Evidement que la taille de l'oeuvre compte. Pour faire le meilleur choix, il faut partir de votre intérieur. Si vous avez un couloir étroit avec peu de recul, je vous recommande de vous orienter vers des petits formats comme le format A5 ou le format A4. Vous pouvez choisir 3 illustrations voire 5 si la longueur de couloir le permet. Le nombre impair sera toujours plus harmonieux. Si au contraire, vous bénéficiez d'une grande surface, vous pouvez opter pour une à plusieurs oeuvres en grand format comme le format A3 ou le format A2. C'est parfait. Attention tout de même à laisser respirer les oeuvres entres elles car le vide du mur met en valeur vos illustrations. Si elles sont trop rapprochées, elles vont perdre en impact.
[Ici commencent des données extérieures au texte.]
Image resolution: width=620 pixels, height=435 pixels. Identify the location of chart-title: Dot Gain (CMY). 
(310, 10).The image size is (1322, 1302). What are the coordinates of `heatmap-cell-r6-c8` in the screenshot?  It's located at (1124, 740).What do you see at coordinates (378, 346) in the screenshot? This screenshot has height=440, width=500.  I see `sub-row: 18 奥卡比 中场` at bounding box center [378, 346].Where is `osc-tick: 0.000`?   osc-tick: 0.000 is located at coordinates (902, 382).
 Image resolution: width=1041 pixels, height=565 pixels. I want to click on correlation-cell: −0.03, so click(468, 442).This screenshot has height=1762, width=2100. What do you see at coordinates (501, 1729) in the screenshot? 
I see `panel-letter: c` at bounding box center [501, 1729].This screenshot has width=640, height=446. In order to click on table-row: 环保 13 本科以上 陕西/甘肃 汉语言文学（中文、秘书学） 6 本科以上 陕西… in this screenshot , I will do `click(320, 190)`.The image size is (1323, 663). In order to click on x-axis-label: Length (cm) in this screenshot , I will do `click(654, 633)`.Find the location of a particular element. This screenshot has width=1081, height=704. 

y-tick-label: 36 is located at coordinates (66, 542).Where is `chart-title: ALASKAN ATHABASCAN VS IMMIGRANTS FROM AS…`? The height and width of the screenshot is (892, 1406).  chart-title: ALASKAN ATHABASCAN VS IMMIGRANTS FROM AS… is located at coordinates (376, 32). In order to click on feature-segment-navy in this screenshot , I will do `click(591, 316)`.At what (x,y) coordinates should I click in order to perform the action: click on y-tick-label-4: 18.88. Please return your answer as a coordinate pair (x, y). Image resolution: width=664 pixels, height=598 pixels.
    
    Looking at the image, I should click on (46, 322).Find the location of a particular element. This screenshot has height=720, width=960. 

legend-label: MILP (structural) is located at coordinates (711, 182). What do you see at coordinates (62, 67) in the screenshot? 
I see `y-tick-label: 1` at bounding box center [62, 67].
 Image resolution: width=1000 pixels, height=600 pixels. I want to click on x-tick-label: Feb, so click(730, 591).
Si vous bénéficiez d'un bel espace au mur avec beaucoup de recul, par exemple le bout d'un couloir ou une enfilade de pièce, alors choisissez des formats vraiment grands comme le A2 ou le A1, voire même le A0 si vous pouvez vous le permettre. L'effet est absolument garantit. N'hésitez pas à me contacter directement par mail si vous souhaitez un très grand format.
Les différentes taille d'illustration disponibles :
Affiche Alger A5 (14,8 x 21 cm)
Affiche Alger A4 (21 x 29,7 cm)
Affiche Alger A3 (29,7 x 42 cm)
Affiche Alger A2 (42 x 59,4 cm)
Les illustrations d'Alger sont imprimées en très haute qualité. Le mode d'impression choisi est le jet d'encre pigmentaire. Il s'agit d'une encre très concentrée en pigment projetée sur du papier d'art avec un beau grammage. Ces conditions réunies permettent d'obtenir une qualité d'impression exceptionnelle pour se rapprocher au plus près des couleurs éclatantes des gouaches originales. On appelle cette impression Giclée ou Fine Art. En gros c'est un très beau tirage. Les illustrations sont numérotées et signées. Un certificat d'authenticité les accompagne également.
Les illustrations de la série Alger imprimées en jet d'encre pigmentaire commence à 30€ pour les petits formats. Les formats plus grands sont à 46€ et 71€.
Les illustrations présentes ici sont uniquement disponibles sur le site. Cela dit vous pouvez choisir de les recevoir à domicile (le tarif dépendra de votre pays). À titre indicatif, l'expédition à environ 15€ pour l'Algérie et à 7 € en France. Vous pouvez également choisir de retirer les illustrations gratuitement à Paris, directement chez mon imprimeur dans le 19ème arrondissement.